HEDEF DÜNYADA BİLİNEN BİR MARKA OLMAK

Dağlı, Maydanoz Döner’in vizyonunu ise şöyle anlatıyor:

“Maydanoz Döner’in amacı aslında dünyada bilinen bir marka olmak. Biz vizyon olarak kaliteli ve standart hizmet anlayışıyla dünyada bilinen bir marka olmak için bir araya geldik. Bugün Türkiye’de hizmet veriyoruz, önce Türkiye’de bütün illerde olmak istiyoruz, daha sonrasında dünyaya açılacağız. Rusya’dan ciddi talepler oldu, orayla çok sıcak temaslarımız var. Avrupa’ya gittik. Almanya, Hollanda, Belçika buralarda görüşmeler gerçekleştirdik, fizibilite çalışmaları yapıldı. Şu anda Ortadoğu ile ilgili çalışmalarımız var. Maydanoz Döner gelecek yıllarda dünyada bilinen soslu döner sektöründe dünyada bilinen bir marka olacak.”
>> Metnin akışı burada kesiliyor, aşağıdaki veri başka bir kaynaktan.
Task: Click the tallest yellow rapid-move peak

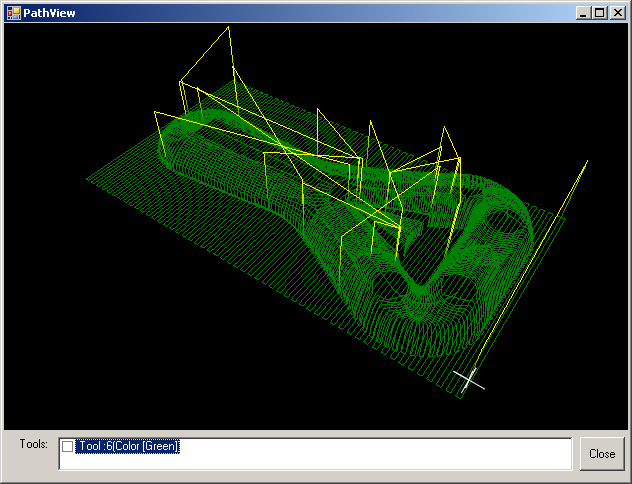Action: 229,28
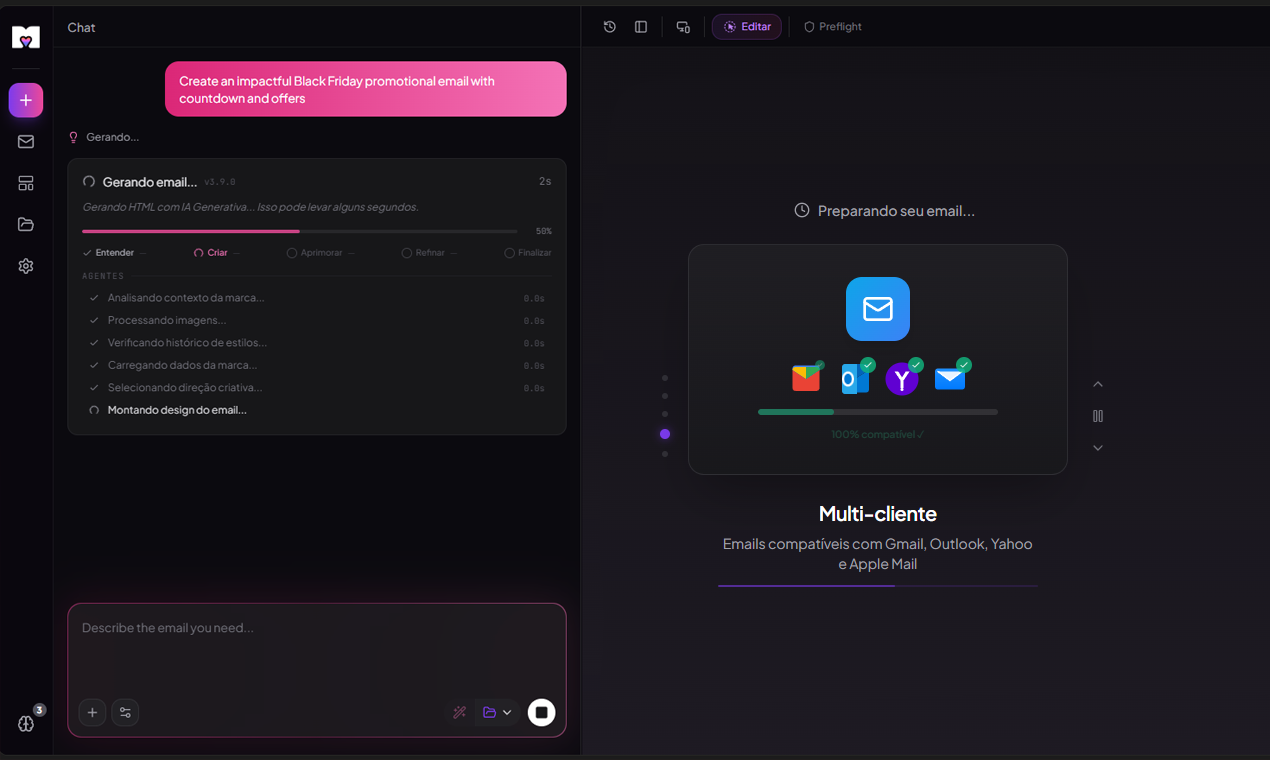The width and height of the screenshot is (1270, 760).
Task: Switch to Preflight mode
Action: (x=832, y=27)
GİTSİNLER ŞUBELERLE GÖRÜŞSÜNLER

Şu anda 6 ortak olarak yola devam ettiklerini söyleyen Dağlı, “Bu işin ortaklıkla yapılabileceğini düşünüyorum. Çünkü ortaklarımız, şirketimizde faaliyet gösteren kişiler. Biz de her departmanın başında bir ortağımız var ama tek patron var, Maydanoz Döner. Maydanoz Döner ne derse o oluyor.” diyor.

Dağlı’nın gençlere veya yatırım yapmak isteyen herkese tek tavsiyesi var: “Markaları tercih etmeden önce lütfen ama lütfen gidip mevcuttaki şubelerle görüşsünler. Para kazanıyorlar mı, mutlular mı, iletişim kurabildikleri insanlar var mı… Bunlarla görüşmeden herhangi bir markaya yatırım yapmasınlar. Bu Maydanoz için de öyle. Önce git benim söylediğim rakamları sahadan teyit et, eğer doğruysa sonra gel diyorum. Çünkü yatırım maliyetini minimum gösterip karlılığı maksimum gösteriyorlar. Sözleşme imzalandıktan sonra iş işten geçmiş oluyor.”